DOCUMENT PASSAGE:
——

Viewport width =
September 27, 2010 | by  | in Opinion | [ssba]

Horoscopes! Of the future! The decadent future! With Rutherford K. Dean

Oh, hello readers. I didn’t see you there. How…delightful. Sitting here, my dusky physique swamped in luxurious velvet robes, I cannot help but laugh heartily at the foolishness of modern man. And womb-man also. When you live in the lap of divine and orgiastic decadence as I do, with my many-nippled servants balming my every need with the most exquisite of nectars, both literal and, mmm, metaphoric, it is all too easy to gaze out on the great canopy of humanity and see the truth. You tiny little people, you. You specks. You ants. You know what your problem is? Of course you don’t. If you knew you would have fixed it by now. Humanity’s problem as a species is that it is not nearly decadent enough. Too long under the frightened thumb of oncoming nature-polcalypse has forced us, or rather you, to duck under the road cone witch’s hat of frugality, thinking that thin-lipped bread-sucking will somehow magic spell-check the world, and turn the economy from a wriggly little red line and into a thesaurus of better. But it won’t. That’s not how life works. I have seen the future. It’s kinda my job, you see. I can’t help it. I also cannot help that you all need to stop being so fridging frugal and start living life to an orgiastic extent. This prediction applies to everyone so, rather than your usual horoscopal breakdown, here is a fine list of tips to help you achieve higher levels of grotesque decadence.

  • Never shower when you can bathe.
  • Never bathe when you can sauna.

——

SUPPLIED ENTRIES:
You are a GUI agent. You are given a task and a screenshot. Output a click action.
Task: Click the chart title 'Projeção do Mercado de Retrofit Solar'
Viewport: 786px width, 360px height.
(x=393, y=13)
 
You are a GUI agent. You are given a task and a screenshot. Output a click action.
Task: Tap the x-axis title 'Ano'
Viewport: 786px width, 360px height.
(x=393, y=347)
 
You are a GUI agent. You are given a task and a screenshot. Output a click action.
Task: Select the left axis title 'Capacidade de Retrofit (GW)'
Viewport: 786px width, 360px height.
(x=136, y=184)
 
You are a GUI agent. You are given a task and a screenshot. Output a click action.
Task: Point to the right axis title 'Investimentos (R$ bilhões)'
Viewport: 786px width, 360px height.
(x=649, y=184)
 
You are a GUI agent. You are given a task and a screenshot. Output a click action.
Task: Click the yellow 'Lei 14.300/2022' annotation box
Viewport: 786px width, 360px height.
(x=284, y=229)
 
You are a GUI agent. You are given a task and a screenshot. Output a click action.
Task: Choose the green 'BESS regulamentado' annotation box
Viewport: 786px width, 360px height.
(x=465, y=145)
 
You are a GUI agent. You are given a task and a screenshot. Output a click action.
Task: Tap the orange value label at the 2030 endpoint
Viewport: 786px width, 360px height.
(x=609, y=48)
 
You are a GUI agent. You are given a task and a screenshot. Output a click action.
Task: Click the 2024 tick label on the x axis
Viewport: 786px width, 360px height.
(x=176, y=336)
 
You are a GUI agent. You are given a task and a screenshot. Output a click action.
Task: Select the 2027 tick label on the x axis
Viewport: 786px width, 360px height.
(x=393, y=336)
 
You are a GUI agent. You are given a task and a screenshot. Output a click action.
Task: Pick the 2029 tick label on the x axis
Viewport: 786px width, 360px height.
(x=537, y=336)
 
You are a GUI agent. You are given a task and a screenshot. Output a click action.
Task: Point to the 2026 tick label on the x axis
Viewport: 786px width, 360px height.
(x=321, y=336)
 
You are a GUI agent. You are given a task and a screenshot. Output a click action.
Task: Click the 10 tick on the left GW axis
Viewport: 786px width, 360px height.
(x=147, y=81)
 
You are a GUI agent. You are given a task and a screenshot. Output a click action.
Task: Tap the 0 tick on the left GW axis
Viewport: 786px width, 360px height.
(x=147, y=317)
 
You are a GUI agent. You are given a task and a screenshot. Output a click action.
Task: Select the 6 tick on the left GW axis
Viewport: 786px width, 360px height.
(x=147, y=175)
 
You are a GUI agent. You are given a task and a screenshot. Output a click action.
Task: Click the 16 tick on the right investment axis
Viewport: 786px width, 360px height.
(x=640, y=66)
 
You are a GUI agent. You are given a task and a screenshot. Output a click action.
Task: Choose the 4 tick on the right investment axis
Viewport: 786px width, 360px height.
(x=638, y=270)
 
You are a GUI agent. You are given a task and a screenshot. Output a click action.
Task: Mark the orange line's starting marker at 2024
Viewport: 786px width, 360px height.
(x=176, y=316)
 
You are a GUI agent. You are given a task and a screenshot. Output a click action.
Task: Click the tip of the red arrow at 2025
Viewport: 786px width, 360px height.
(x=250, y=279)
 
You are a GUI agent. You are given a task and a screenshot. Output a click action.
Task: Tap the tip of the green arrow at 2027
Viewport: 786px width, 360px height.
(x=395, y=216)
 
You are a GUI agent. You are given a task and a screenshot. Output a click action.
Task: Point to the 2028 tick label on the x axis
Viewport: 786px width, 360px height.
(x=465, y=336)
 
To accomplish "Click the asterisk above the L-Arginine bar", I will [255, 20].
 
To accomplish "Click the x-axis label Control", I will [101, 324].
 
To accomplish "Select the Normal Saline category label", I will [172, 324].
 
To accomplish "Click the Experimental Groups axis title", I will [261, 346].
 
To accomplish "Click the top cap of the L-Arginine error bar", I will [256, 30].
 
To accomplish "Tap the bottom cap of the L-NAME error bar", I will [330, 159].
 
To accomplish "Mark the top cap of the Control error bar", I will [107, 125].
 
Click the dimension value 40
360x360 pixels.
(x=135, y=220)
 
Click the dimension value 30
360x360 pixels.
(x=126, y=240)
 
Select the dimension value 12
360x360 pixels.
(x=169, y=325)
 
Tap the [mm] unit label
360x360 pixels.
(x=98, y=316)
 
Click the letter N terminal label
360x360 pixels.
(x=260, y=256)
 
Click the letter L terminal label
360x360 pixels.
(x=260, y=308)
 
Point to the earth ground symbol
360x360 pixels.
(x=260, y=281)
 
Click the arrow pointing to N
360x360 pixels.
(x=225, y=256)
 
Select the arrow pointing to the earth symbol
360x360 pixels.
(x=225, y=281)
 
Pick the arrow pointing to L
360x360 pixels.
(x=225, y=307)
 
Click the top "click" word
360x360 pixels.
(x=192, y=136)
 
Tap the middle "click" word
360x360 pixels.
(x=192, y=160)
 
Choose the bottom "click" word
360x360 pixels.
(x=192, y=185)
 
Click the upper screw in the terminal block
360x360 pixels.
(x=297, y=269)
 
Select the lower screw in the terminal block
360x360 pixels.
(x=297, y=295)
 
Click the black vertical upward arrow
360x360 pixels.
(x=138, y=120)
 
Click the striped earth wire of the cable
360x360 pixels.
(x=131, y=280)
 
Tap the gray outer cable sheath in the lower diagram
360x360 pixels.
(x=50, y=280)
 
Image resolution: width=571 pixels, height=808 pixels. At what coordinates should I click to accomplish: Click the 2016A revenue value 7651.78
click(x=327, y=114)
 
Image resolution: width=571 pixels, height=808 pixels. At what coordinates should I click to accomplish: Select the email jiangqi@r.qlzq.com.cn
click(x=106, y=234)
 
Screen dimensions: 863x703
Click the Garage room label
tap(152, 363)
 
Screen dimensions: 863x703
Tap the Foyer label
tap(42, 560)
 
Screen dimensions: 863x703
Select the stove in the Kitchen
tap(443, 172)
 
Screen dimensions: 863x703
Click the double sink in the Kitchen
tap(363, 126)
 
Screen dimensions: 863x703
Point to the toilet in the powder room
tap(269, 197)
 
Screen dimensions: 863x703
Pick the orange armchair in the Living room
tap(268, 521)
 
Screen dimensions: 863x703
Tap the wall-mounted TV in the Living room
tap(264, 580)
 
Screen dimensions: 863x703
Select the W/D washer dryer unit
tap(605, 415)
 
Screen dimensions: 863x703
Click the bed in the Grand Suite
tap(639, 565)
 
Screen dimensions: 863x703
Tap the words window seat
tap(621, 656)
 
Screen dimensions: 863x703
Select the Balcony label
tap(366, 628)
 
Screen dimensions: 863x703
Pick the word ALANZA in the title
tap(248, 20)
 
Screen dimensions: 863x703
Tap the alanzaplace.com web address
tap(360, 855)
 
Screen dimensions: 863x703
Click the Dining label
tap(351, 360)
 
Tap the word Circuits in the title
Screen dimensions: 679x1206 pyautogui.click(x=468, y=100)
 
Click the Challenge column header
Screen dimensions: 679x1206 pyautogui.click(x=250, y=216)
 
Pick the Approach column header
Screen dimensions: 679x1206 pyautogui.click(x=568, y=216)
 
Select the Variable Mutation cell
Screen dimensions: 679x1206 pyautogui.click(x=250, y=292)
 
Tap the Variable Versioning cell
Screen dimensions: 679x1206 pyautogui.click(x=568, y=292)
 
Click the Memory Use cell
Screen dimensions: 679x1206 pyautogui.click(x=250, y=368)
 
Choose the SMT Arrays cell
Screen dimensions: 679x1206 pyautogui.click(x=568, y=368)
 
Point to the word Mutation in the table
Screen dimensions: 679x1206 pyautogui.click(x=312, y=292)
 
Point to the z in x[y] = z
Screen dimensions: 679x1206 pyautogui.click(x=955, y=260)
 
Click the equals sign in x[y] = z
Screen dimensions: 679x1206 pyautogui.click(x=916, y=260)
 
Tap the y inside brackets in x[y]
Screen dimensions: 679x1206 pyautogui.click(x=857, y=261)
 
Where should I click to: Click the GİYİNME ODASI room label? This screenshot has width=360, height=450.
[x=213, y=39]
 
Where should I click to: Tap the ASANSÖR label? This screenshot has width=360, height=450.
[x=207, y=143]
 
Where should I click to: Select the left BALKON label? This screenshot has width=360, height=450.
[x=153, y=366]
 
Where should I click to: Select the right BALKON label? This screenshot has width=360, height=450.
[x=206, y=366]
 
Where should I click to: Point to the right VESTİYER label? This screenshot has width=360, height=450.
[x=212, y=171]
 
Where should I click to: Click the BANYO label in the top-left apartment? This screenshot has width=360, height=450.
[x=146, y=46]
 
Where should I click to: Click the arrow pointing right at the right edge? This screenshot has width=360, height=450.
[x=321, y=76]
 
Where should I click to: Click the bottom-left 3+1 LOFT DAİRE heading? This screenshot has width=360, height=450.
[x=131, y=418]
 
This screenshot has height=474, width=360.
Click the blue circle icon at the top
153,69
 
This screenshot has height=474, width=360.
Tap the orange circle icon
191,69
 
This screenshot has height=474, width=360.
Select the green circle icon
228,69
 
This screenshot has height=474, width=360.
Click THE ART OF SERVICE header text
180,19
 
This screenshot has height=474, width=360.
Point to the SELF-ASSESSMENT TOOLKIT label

——

Using the horoscope column, say whether each statement agrees with it, answering yes or no and quoting the words that decide it: (a) The writer claims humanity's problem is that it is not decadent enough. (b) The column gives the usual sign-by-sign horoscope breakdown. (c) The list advises showering rather than bathing. The lines are separate material, unconnected to the horoscope column.

FULL ANSWER:
(a) Yes: "Humanity’s problem as a species is that it is not nearly decadent enough."
(b) No: "rather than your usual horoscopal breakdown, here is a fine list of tips to help you achieve higher levels of grotesque decadence."
(c) No: "Never shower when you can bathe."